Fossilized bones and teeth, about 773.000 years old, discovered in a cave in Morocco, provide a deeper understanding of the origin of the species Homo sapiens in Africa, representing the remains of archaic humans who may have been close ancestors of our species.
Researchers said the fossils - the lower jaws of two adults and a child, as well as teeth, a thigh bone and several vertebrae - were found in a cave called Grot a Ominid, at a site in the city of Casablanca. The cave, according to the findings, likely served as a den for raptors, and the thigh bone bears bite marks, suggesting the individual may have been hunted or that its remains were later torn apart by hyenas, Reuters reports.
According to the researchers, the most appropriate interpretation is that these fossils represent an evolved form of the archaic human species Homo erectus, which first appeared about 1,9 million years ago in Africa and later spread to Eurasia.
The bones and teeth show a mix of primitive and more modern human characteristics. They fill a gap in the African fossil record of species from the human evolutionary lineage - the so-called hominins - from a period between about a million and 600.000 years ago.
According to the researchers, the fossils may represent an African population that existed just before the evolutionary separation of the lineages that led to Homo sapiens in Africa and two closely related hominin species - Neanderthals and Denisovans - that inhabited Eurasia.
"I would be cautious about labeling them as 'the last common ancestor,' but they are probably very close to the populations that later gave rise to the African lineage of Homo sapiens and the Eurasian lineages of Neanderthals and Denisovans," said paleoanthropologist Jean-Jacques Iblen of the Collège de France in Paris and the Max Planck Institute for Evolutionary Anthropology in Germany, lead author of the study published in the journal Nature.
"The fossils show a mosaic of primitive and derived traits, which is consistent with the evolutionary differentiation that was already underway at that time, while at the same time confirming the deep African origin of the Homo sapiens lineage," Iblen added.
The oldest known fossils of the species Homo sapiens, around 315.000 years old, were also found in Morocco, at the archaeological site of Jebel Irhoud.
Knowing the age of the fossils from the Grot a Omini cave, determined based on the magnetic signature of the cave sediments that surrounded them, helped researchers assess where this population fits in the family tree of human evolution.
"Determining the age was key to interpreting this material," Iblen added.
The fossils were buried by fine sediments over time, and the entrance to the cave was blocked by a sand dune, which allowed for the remarkable preservation of the remains.
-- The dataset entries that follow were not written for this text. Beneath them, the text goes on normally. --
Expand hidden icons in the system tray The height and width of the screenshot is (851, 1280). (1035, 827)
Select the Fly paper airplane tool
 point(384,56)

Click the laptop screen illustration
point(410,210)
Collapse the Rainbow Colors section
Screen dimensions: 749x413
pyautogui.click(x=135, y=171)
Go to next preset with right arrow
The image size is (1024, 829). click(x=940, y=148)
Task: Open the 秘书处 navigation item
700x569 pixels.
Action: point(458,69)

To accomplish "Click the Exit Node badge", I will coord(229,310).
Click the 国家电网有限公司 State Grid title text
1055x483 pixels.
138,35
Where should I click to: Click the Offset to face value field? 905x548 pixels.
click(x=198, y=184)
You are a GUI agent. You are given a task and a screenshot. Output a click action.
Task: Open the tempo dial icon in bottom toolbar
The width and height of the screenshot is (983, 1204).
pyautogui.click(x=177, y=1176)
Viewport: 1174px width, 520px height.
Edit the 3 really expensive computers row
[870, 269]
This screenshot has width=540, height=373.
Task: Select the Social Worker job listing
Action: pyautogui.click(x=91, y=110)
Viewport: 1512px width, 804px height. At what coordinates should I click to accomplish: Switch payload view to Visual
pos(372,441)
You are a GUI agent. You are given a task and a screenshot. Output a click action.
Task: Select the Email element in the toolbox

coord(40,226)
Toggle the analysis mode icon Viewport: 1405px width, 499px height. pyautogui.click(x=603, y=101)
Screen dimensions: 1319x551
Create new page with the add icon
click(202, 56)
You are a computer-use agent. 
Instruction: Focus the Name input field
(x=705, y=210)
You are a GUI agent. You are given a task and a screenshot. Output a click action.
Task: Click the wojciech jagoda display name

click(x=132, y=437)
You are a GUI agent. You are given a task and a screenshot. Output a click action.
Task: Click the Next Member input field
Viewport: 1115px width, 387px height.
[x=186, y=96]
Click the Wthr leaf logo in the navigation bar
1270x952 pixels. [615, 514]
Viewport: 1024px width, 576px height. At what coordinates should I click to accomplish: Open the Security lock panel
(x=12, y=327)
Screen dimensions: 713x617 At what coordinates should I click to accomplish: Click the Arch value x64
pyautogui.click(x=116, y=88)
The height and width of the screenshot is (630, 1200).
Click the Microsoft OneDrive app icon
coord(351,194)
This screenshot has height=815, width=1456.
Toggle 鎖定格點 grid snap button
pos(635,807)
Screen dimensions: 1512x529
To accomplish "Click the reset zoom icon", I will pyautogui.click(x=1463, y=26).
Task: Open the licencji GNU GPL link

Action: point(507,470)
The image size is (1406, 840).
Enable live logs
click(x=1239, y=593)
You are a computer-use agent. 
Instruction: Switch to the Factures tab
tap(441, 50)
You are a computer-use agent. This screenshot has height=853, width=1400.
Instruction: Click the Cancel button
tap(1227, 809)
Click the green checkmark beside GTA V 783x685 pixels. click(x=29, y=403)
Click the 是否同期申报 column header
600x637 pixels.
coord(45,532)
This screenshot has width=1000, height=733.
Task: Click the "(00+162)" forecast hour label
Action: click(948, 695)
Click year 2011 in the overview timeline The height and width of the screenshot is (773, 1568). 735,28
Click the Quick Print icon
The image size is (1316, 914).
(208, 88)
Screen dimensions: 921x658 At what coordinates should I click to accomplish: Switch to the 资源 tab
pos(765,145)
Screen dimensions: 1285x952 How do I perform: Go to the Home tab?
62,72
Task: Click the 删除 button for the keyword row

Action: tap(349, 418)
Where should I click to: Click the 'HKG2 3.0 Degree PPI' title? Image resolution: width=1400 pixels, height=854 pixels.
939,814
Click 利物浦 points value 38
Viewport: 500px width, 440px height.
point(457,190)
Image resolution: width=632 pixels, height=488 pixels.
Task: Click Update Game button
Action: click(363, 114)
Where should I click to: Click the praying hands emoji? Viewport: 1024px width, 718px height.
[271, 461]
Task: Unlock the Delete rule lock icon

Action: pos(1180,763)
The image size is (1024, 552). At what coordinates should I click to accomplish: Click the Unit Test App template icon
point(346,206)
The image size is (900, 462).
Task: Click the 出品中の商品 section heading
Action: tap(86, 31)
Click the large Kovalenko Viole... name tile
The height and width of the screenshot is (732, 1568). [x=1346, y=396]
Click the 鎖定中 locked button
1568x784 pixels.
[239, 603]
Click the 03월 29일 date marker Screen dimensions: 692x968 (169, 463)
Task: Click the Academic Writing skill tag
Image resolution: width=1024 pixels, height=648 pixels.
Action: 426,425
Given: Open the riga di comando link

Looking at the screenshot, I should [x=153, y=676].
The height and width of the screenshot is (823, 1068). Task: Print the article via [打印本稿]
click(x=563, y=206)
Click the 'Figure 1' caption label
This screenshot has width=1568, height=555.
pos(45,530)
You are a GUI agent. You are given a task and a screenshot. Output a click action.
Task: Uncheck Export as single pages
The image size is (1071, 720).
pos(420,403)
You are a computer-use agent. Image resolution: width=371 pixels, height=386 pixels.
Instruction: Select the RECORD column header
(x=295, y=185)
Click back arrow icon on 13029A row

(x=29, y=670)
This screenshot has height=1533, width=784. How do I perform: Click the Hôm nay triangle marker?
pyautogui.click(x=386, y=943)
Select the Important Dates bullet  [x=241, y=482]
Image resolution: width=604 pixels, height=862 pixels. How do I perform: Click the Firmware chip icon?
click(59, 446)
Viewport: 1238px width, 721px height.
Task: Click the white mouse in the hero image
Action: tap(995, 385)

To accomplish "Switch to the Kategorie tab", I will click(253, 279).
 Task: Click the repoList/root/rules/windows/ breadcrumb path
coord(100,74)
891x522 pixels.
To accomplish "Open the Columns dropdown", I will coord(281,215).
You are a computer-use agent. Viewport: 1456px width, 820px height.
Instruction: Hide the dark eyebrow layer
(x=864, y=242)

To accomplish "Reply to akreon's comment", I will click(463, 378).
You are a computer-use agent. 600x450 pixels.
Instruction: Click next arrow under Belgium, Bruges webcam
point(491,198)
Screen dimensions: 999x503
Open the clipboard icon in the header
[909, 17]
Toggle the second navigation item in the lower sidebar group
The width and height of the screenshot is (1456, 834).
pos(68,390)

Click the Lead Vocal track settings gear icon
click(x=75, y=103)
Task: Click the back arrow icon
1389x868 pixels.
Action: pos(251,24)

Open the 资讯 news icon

Hundreds of stone artifacts and thousands of animal bones were also discovered in the cave, Reuters writes.
The human fossils from the Grot a Ominid cave are approximately the same age as the fossils from the Gran Dolina site near Atapuerca in Spain, which belong to the archaic human species Homo antecessor. These fossils, in fact, share certain characteristics.
"The similarities between Gran Dolina and the Grot a Omini cave are intriguing and may indicate occasional connections across the Strait of Gibraltar, a hypothesis that deserves further investigation," Iblen said.
Hominins from that period had body proportions similar to modern humans, but with smaller brains.
The lower jaw, or mandible, of a child from the Grotta Ominidès cave, about a year and a half old, was completely preserved, while the mandible of one adult was almost complete and the other partial. One of the adult jaws was more robustly built than the other, indicating it belonged to a male, while the other was probably female. The largest fossil was the thigh bone, or femur, of an adult, Reuters reports.
These people were capable of hunting prey, but they navigated a dangerous environment and sometimes became prey themselves, as large carnivores - including big cats and hyenas - lurked in the area.
"Only the femur shows clear signs of carnivore activity - gnawing and tooth marks - suggesting that it was consumed by a large carnivore. However, the cave was primarily a predatory den that was used only occasionally by hominins. The absence of tooth marks on the mandibles does not mean that other parts of the body were not eaten by hyenas or other carnivores," Iblen said.